HONOLULU — A federal judge has decided to allow four nonprofit organizations to join Kauai County in defending a new law regulating pesticides and genetically modified crops in court.
Syngenta Seeds, DuPont Pioneer, Agrigenetics Inc., doing business as Dow Agrosciences, and BASF Plant Sciences are seeking a permanent injunction against the law.
U.S. Magistrate Judge Barry Kurren granted a motion Monday to allow Ka Makani Hoopono, the Center for Food Safety, the Pesticide Action Network North America and the Surfrider Foundation to intervene, the Honolulu Star-Advertiser reported.
Earthjustice attorney Paul Achitoff’s clients sought to join the case because they weren’t confident in the county’s defense. They allege the county administration doesn’t support the new law.
The Kauai County Council passed the ordinance over the veto of Mayor Bernard Carvalho, who called the measure flawed.

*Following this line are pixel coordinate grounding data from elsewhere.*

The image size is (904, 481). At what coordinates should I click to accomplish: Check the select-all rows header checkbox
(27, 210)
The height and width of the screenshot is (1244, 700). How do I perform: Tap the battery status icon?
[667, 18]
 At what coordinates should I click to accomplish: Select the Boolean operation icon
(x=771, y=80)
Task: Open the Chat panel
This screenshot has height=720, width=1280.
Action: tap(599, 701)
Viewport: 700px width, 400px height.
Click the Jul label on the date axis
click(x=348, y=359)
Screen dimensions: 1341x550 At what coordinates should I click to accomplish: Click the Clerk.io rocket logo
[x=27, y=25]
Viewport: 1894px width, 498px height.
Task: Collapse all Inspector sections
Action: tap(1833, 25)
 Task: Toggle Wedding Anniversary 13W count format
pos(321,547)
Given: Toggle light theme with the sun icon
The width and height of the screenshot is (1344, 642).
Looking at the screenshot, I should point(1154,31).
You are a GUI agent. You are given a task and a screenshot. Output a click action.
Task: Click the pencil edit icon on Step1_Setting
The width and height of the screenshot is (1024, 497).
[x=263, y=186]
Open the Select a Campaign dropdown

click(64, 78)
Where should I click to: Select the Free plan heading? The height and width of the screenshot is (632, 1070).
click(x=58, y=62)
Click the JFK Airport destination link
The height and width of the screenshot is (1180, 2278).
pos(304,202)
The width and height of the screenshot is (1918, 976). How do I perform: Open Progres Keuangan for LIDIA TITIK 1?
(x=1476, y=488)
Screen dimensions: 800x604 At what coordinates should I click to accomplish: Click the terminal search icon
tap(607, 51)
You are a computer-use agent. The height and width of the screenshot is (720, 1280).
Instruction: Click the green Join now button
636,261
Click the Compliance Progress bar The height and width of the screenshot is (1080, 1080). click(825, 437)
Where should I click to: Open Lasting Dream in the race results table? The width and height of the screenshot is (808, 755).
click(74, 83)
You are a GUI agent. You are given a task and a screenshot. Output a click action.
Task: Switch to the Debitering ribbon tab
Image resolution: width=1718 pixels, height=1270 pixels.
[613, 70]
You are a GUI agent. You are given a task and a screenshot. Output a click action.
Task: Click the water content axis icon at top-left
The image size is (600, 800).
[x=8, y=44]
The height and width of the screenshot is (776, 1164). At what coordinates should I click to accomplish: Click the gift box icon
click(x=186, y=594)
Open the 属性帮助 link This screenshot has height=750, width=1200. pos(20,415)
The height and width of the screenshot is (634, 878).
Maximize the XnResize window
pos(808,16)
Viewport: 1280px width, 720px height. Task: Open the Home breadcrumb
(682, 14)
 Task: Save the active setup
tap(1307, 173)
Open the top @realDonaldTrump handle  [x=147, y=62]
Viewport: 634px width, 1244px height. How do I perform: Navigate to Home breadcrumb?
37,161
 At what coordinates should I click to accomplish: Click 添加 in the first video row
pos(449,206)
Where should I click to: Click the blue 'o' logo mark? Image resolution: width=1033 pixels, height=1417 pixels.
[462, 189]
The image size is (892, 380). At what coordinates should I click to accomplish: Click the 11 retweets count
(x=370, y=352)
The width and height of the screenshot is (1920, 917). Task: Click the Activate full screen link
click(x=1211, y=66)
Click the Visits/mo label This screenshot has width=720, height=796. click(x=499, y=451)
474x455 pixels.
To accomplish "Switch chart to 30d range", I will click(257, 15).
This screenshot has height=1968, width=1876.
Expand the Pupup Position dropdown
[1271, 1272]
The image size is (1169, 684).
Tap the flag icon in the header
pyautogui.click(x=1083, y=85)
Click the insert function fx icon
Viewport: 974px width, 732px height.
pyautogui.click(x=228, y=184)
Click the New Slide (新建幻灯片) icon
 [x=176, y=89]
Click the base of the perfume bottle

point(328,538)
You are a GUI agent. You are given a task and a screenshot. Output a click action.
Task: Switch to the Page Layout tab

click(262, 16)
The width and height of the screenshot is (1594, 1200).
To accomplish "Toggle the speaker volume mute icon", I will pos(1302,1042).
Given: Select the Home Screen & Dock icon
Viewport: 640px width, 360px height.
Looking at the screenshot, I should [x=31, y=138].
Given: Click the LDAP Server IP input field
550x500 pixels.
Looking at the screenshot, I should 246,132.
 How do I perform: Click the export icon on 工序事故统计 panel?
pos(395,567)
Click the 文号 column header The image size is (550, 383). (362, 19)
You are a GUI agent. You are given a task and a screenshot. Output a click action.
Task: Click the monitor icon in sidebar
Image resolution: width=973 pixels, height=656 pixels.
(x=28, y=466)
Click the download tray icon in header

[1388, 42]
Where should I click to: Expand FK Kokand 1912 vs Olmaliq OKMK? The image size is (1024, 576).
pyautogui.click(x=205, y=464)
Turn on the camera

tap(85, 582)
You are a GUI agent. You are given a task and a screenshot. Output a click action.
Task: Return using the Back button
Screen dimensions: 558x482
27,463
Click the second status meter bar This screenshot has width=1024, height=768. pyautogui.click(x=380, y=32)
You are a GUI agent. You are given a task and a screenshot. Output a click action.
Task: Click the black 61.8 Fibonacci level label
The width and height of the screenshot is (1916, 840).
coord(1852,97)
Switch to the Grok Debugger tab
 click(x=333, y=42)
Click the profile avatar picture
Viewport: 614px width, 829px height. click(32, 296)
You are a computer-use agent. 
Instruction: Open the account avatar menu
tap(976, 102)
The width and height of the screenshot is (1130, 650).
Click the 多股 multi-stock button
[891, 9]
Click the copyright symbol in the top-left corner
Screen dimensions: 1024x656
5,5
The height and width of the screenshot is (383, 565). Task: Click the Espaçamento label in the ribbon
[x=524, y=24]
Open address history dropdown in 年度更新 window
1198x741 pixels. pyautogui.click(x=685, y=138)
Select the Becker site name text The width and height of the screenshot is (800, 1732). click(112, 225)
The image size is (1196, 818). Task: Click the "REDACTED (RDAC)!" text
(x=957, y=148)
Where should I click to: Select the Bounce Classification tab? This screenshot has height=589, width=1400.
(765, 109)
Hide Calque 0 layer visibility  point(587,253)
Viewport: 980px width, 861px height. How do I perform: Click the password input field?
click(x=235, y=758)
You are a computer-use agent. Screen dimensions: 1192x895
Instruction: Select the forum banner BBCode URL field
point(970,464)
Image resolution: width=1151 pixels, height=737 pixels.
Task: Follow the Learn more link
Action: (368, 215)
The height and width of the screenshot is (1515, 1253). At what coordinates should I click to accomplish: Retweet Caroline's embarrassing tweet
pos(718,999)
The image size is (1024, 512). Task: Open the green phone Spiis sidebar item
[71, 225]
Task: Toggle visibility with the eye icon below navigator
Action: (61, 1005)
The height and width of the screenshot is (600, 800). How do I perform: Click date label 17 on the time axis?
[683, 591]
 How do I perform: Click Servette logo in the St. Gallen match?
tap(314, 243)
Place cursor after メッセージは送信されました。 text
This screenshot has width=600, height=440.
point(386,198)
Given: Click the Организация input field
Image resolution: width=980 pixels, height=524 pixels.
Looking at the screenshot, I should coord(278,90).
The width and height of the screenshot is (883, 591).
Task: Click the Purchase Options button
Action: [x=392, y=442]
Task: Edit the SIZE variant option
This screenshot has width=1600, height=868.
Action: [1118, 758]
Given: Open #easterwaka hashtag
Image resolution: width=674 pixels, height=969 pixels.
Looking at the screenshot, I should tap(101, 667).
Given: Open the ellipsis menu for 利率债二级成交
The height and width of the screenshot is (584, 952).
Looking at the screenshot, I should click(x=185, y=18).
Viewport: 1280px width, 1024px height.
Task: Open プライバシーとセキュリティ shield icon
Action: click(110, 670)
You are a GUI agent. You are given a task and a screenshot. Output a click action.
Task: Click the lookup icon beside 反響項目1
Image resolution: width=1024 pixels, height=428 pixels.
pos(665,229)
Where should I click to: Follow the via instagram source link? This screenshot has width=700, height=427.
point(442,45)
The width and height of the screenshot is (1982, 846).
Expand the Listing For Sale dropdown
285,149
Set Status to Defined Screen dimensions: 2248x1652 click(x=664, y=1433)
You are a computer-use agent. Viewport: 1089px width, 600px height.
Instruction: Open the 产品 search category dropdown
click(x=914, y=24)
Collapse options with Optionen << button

Attorney Margery Bronster, who represents DuPont Pioneer, recommended the nonprofit organizations take part in the lawsuit in an “amicus position,” a nonparty to provide views on issues relating to the complaint.
Kurren ruled that the groups’ participation in the lawsuit would be beneficial.
The law requires large agricultural operations to disclose the type of pesticides they spray on their fields and their use of genetically modified organisms. Companies must also establish buffer zones near schools, medical facilities, dwellings, parks, public roadways, shorelines and waterways.
Barring any court intervention, the law will be implemented by mid-August.